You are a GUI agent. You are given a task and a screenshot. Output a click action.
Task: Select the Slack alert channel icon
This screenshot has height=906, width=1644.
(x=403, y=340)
■ ■ ■
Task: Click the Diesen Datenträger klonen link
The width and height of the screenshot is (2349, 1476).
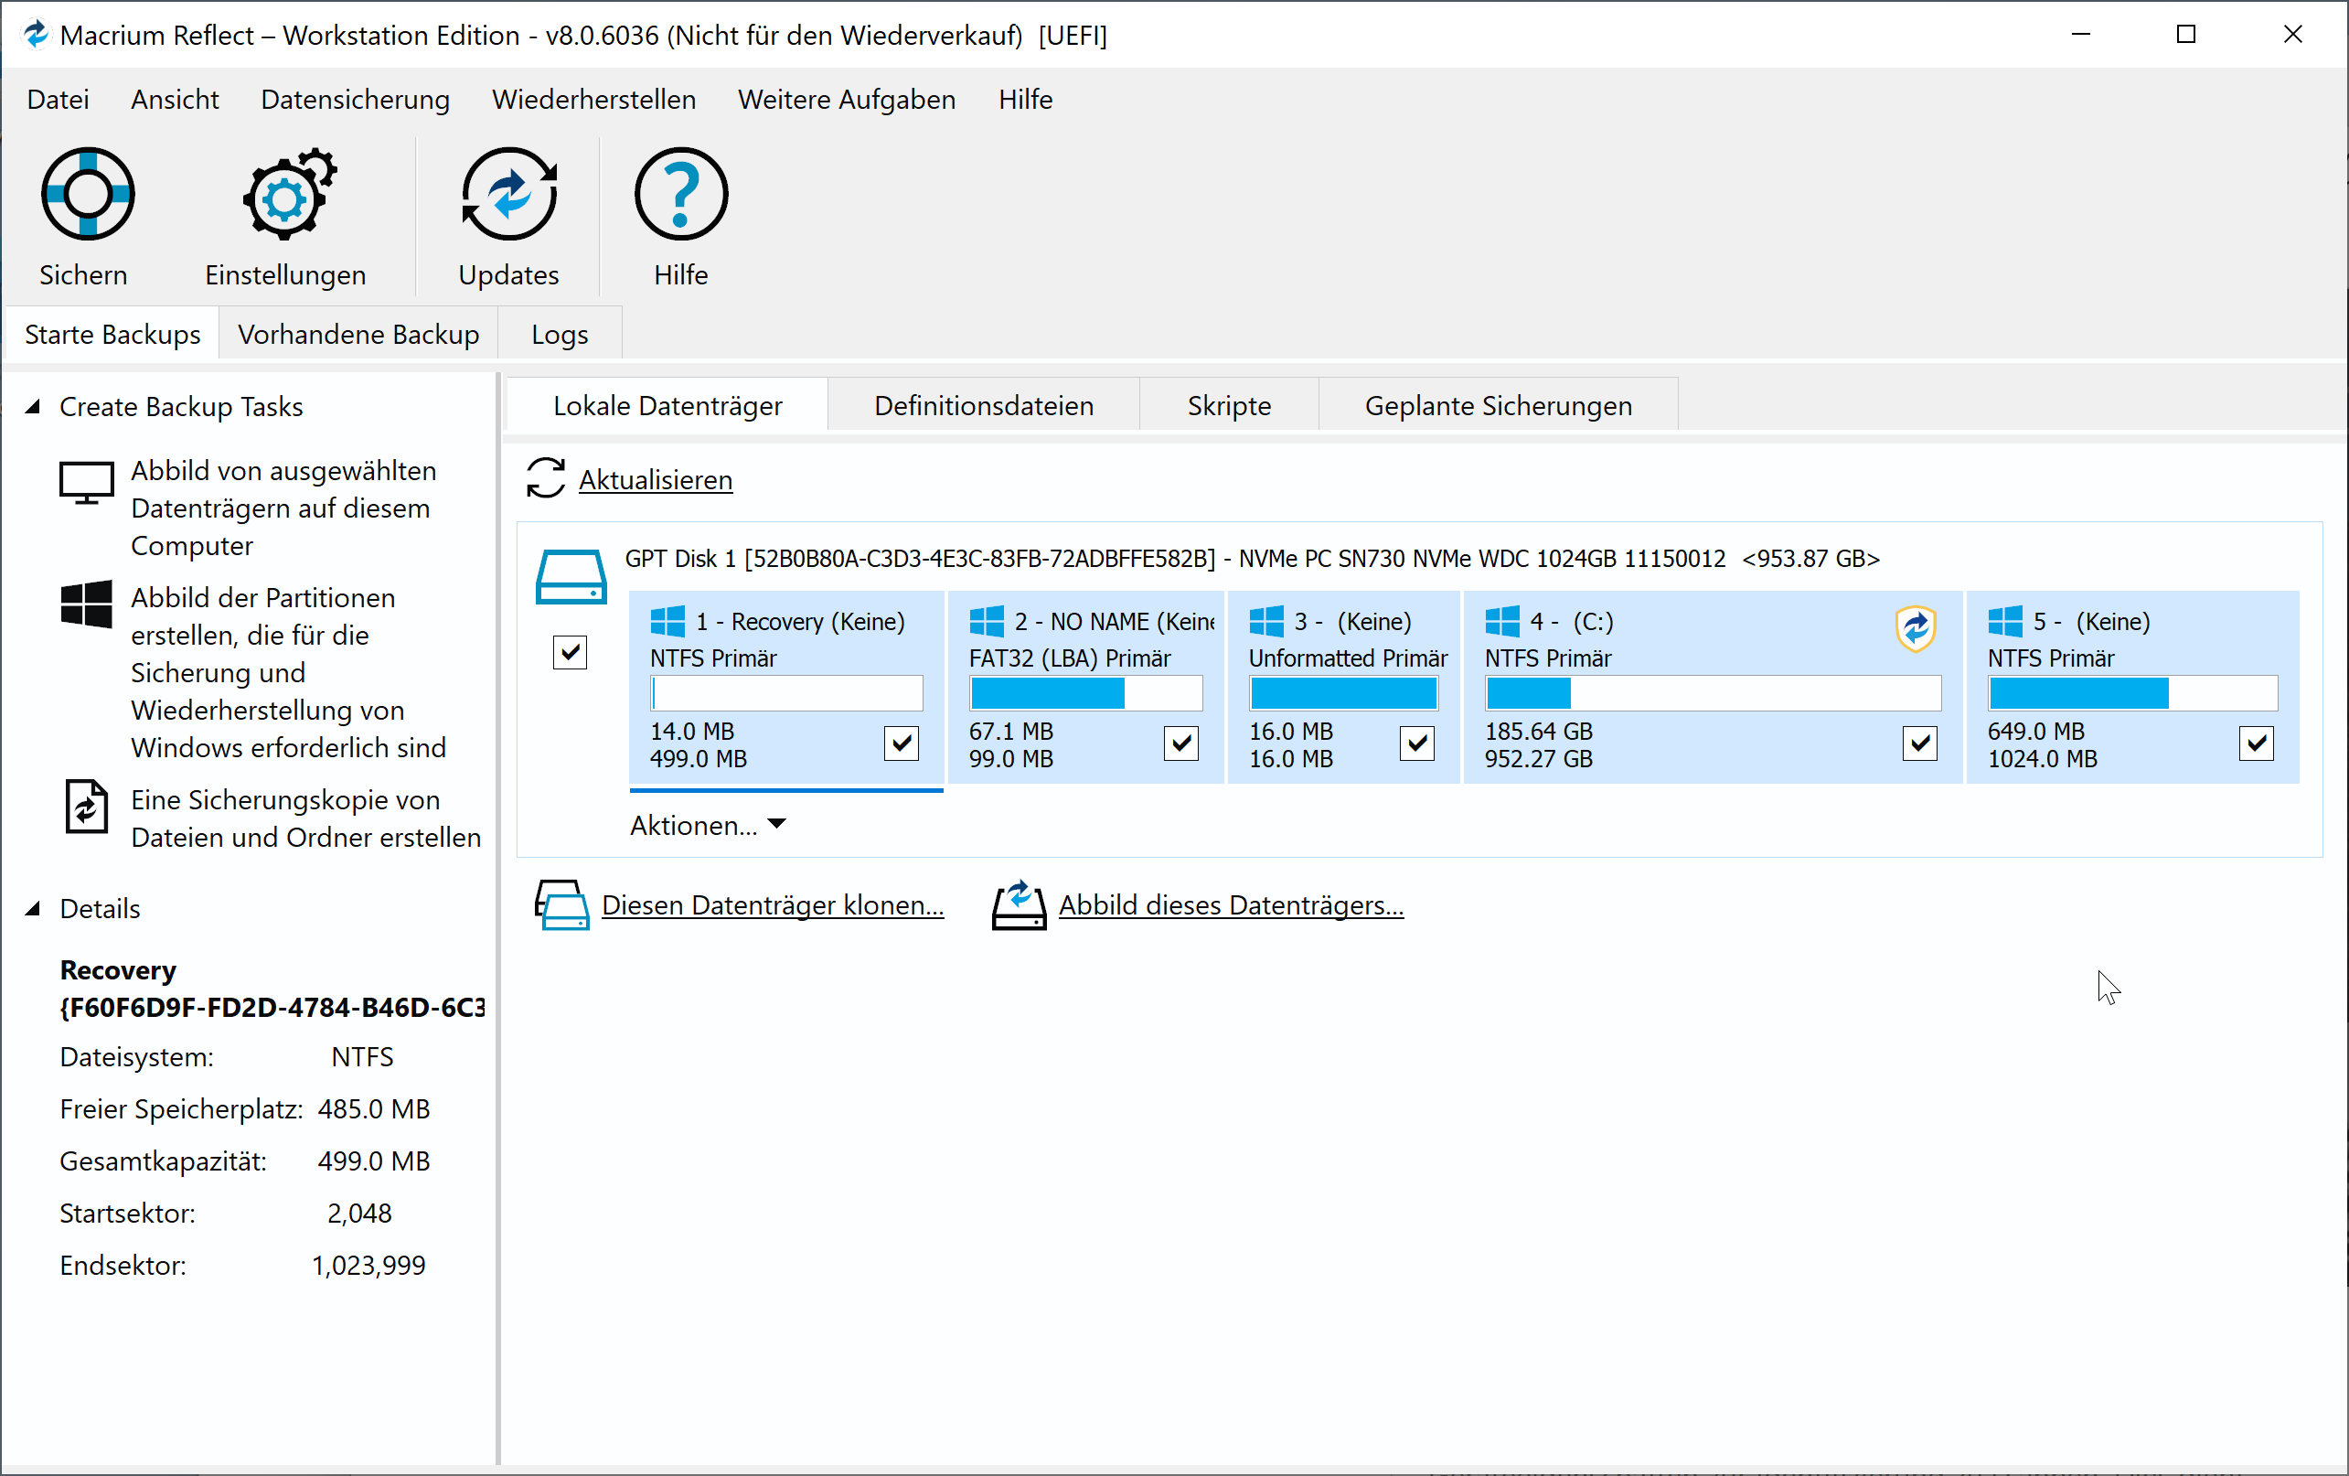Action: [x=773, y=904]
■ ■ ■
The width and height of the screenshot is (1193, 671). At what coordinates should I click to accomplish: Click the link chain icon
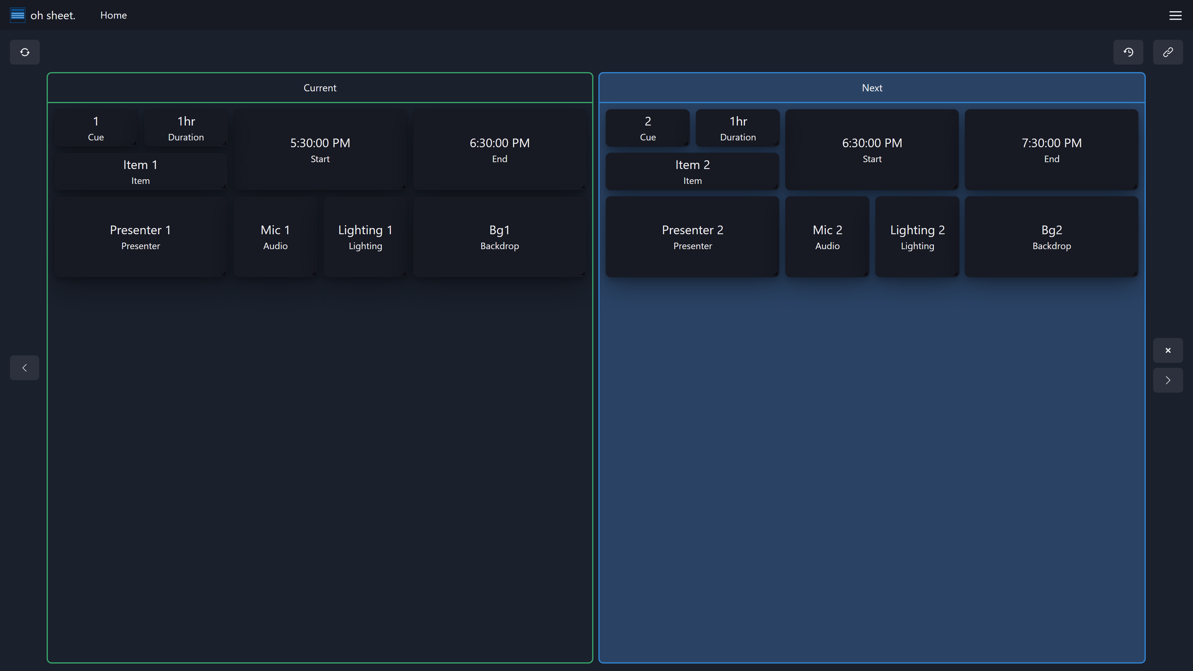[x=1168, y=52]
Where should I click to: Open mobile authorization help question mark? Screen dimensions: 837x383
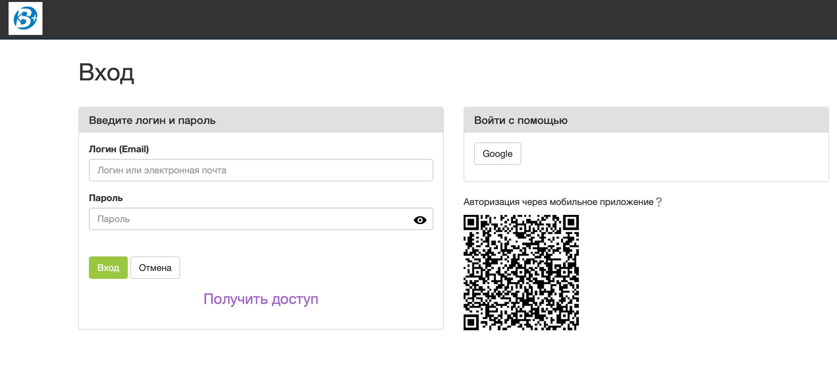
■ ■ ■
| Work to be completed |
Return the stretch of data that begins with the line showing "The width and height of the screenshot is (1193, 671)." and goes on through the line showing "Where should I", exactly, with pictures removed.

| Output below |
The width and height of the screenshot is (1193, 671). At what coordinates should I click to accomplish: Click the link chain icon
[x=1168, y=52]
Where should I click to: Open mobile authorization help question mark? Screen dimensions: 837x383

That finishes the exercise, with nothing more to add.